NVIDIA GeForce GTX 1080 Ti Review - The Fastest Gaming Graphics Card Yet


GeForce GTX 1080 Ti Test System, Heaven v4.0 And Fire Strike Benchmarks

How We Configured Our Test Systems: We tested the graphics cards in this article on a Gigabyte X99 Gaming 5P motherboard powered by an Intel Core i7-6900K octal-core processor and 32GB of G.SKILL DDR4 RAM. The first thing we did when configuring the test system was enter the UEFI and set all values to their "high performance" settings and disable any integrated peripherals that wouldn't be put to use. The memory's X.M.P. profile was enabled to ensure optimal memory performance and the solid state drive was then formatted and Windows 10 Professional x64 was installed and fully updated. When the Windows installation was complete, we installed all of the drivers, games, and benchmark tools necessary to complete our tests.

HotHardware's Test System
Intel Core i7 Powered
Hardware Used:
Intel Core i7-6900K
(3.2+GHz, Octa-Core)
Gigabyte X99 Gaming 5P
(Intel X99 Chipset)

Radeon R9 Fury X
GeForce GTX 1080
GeForce GTX 1080 Ti
NVIDIA Titan X (Pascal)

32GB G/SKILL DDR4-3200
OCZ Vertex 4
Integrated Audio
Integrated Network
Relevant Software: 
Windows 10 Pro x64 (10586)
AMD Catalyst ReLive 17.3.1
NVIDIA GeForce Drivers v378.78

Benchmarks Used:
Unigine Heaven v4
3DMark "Fire Strike"
3DMark "Time Spy"
Rise Of The Tomb Raider
Middle-Earth: Shadow Of Mordor
Ashes Of The Singularity
Hitman 2016
Tom Clancy's The Division
VR Score

Unigine Heaven v4.0 Benchmark
Pseudo-DirectX 11 Gaming

Unigine's Heaven Benchmark v4.0 is built around the Unigine game engine. Unigine is a cross-platform, real-time 3D engine, with support for DirectX 9, DirectX 10, DirectX 11 and OpenGL. The Heaven benchmark -- when run in DX11 mode -- makes comprehensive use of tessellation technology and advanced SSAO (screen-space ambient occlusion). It also features volumetric cumulonimbus clouds generated by a physically accurate algorithm and a dynamic sky with light scattering.

REQUIREMENTS: Retype the passage from the graphics card review word for word, beginning at the words that have "Rise Of The" and stopping after "with light scattering.". The material isn't required for this work.

RECORDS SHOWN:
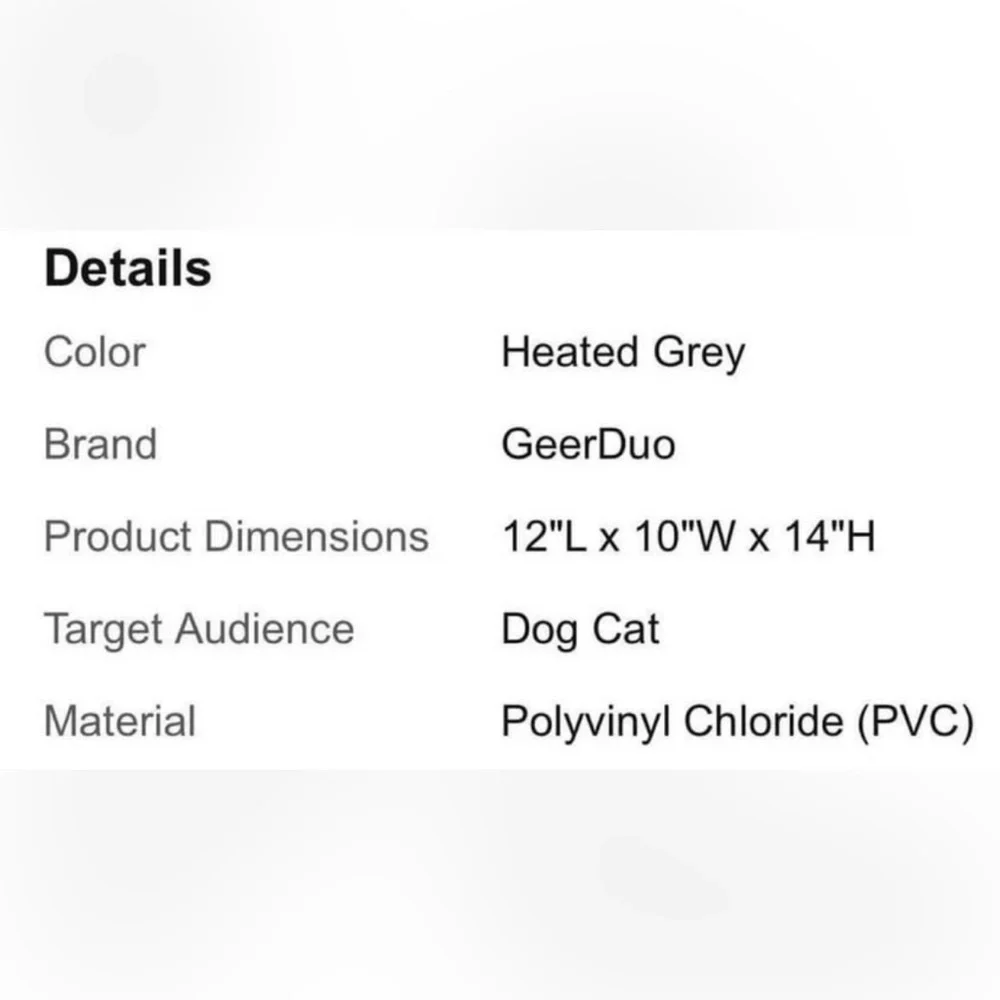Click the Details heading
Screen dimensions: 1000x1000
tap(128, 268)
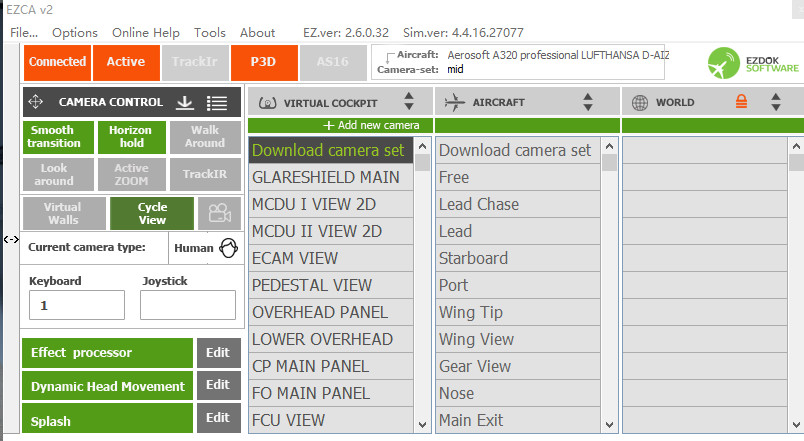Click the download icon in Camera Control header
Screen dimensions: 804x441
pos(184,102)
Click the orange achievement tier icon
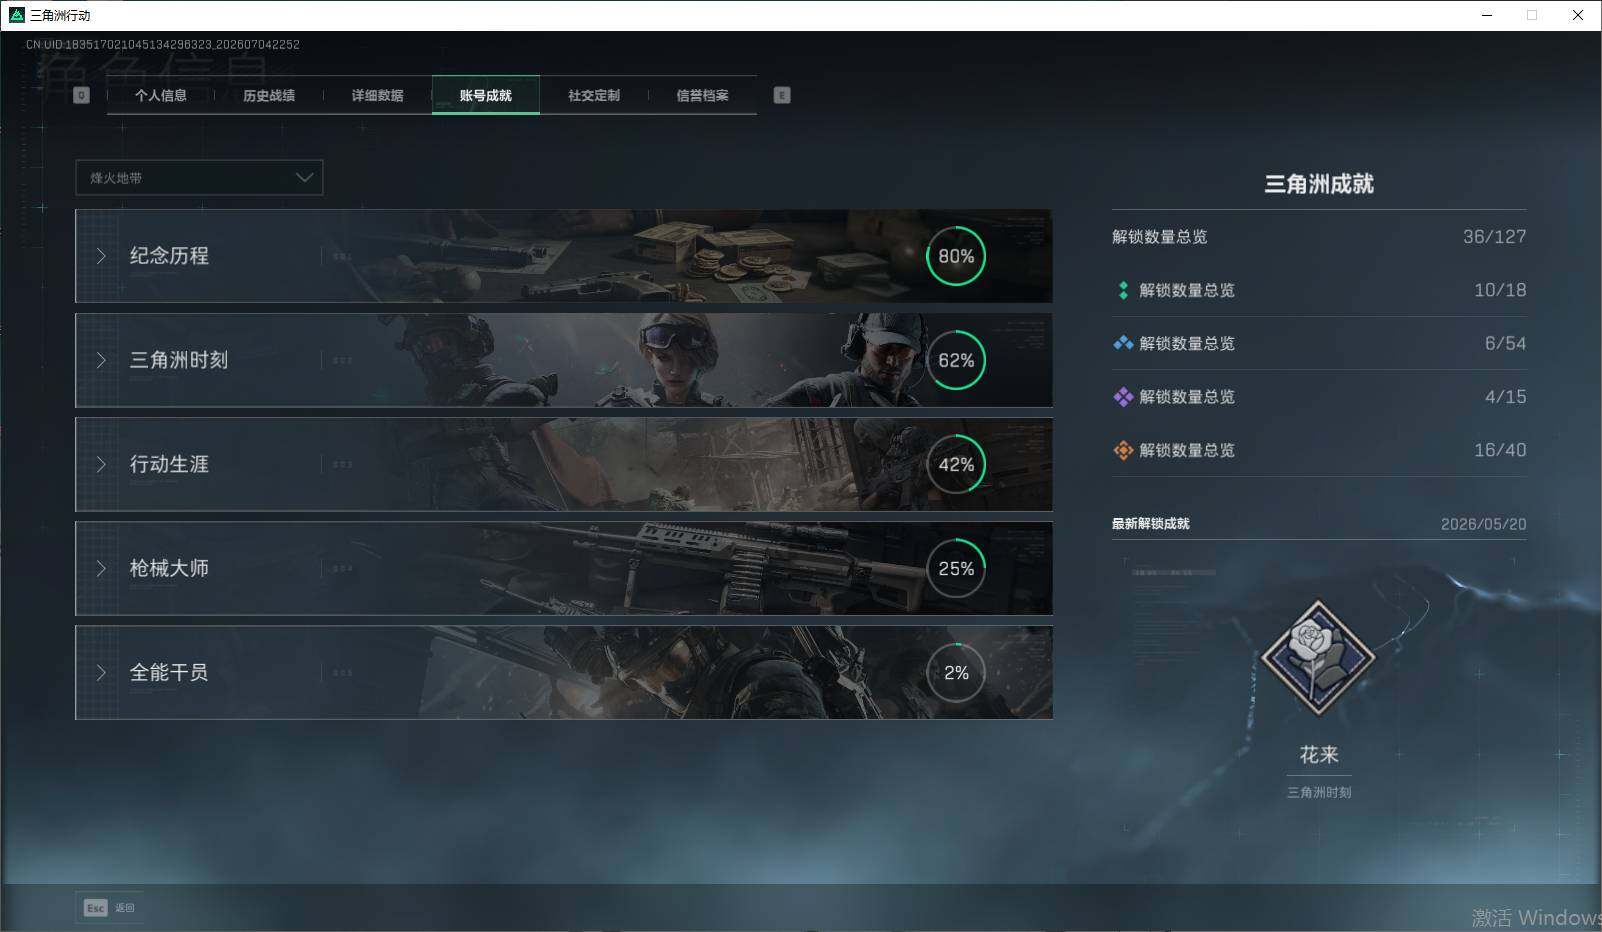The image size is (1602, 932). [1123, 450]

ANSWER TO THE TASK:
Rise Of The Tomb Raider
Middle-Earth: Shadow Of Mordor
Ashes Of The Singularity
Hitman 2016
Tom Clancy's The Division
VR Score

Unigine Heaven v4.0 Benchmark
Pseudo-DirectX 11 Gaming

Unigine's Heaven Benchmark v4.0 is built around the Unigine game engine. Unigine is a cross-platform, real-time 3D engine, with support for DirectX 9, DirectX 10, DirectX 11 and OpenGL. The Heaven benchmark -- when run in DX11 mode -- makes comprehensive use of tessellation technology and advanced SSAO (screen-space ambient occlusion). It also features volumetric cumulonimbus clouds generated by a physically accurate algorithm and a dynamic sky with light scattering.